S.A. Bent, comp. Familiar Short Sayings of Great Men. 1887.

Agesilaus II.

  • [One of the most distinguished of the Spartan kings, ascended the throne 398 B.C.; commanded an expedition to Persia, but was called home about 394; saved Sparta when threatened by Epaminondas, 362; died about 361.]
  • I have heard the nightingale herself.

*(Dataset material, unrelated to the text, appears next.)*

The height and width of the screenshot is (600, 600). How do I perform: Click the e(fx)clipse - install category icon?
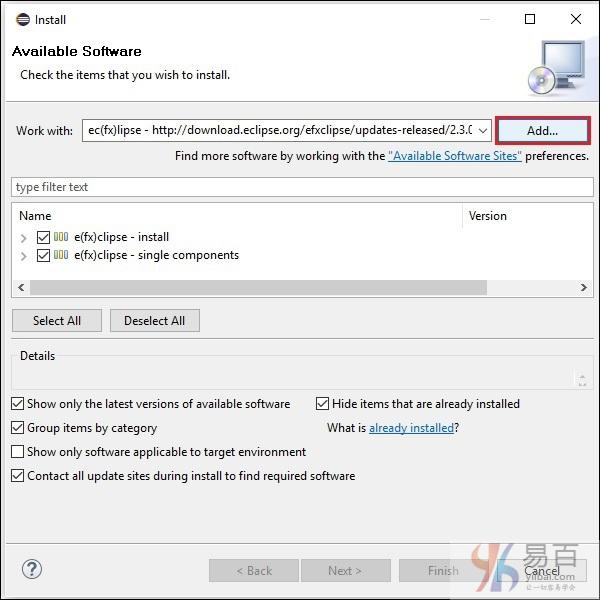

  • When told of a man who imitated the nightingale to perfection.—PLUTARCH: Life.
  • Being asked which was the better virtue, valor or justice, he replied, “Unsupported by justice, valor is good for nothing; and if all men were just, there would be no need of valor.”—Ibid.
  • When the physician Menecrates, who, from his cure of desperate cases, was called Jupiter, addressed him a letter, “Menecrates Jupiter to King Agesilaus, health,” the Spartan returned a laconic answer: “King Agesilaus to Menecrates, his senses.”—Ibid.
  • Upon his arrival in Egypt, where he had taken a command under Tachos, his small stature and mean attire made the Egyptians declare the fable to be true that “the mountain had brought forth a mouse;” to which the king replied, “They will find me a lion by and by.”—ATHENÆUS, quoted by PLUTARCH: Life.
  • Observing that a certain malefactor bore torture with remarkable firmness, he said, “What a great rogue he must be, whose courage and constancy are bestowed on crime alone!”
  • When asked what boys should learn, he replied, “That which they will use when men.”—PLUTARCH: Laconic Apothegms.
  • From this course of life, we reap liberty.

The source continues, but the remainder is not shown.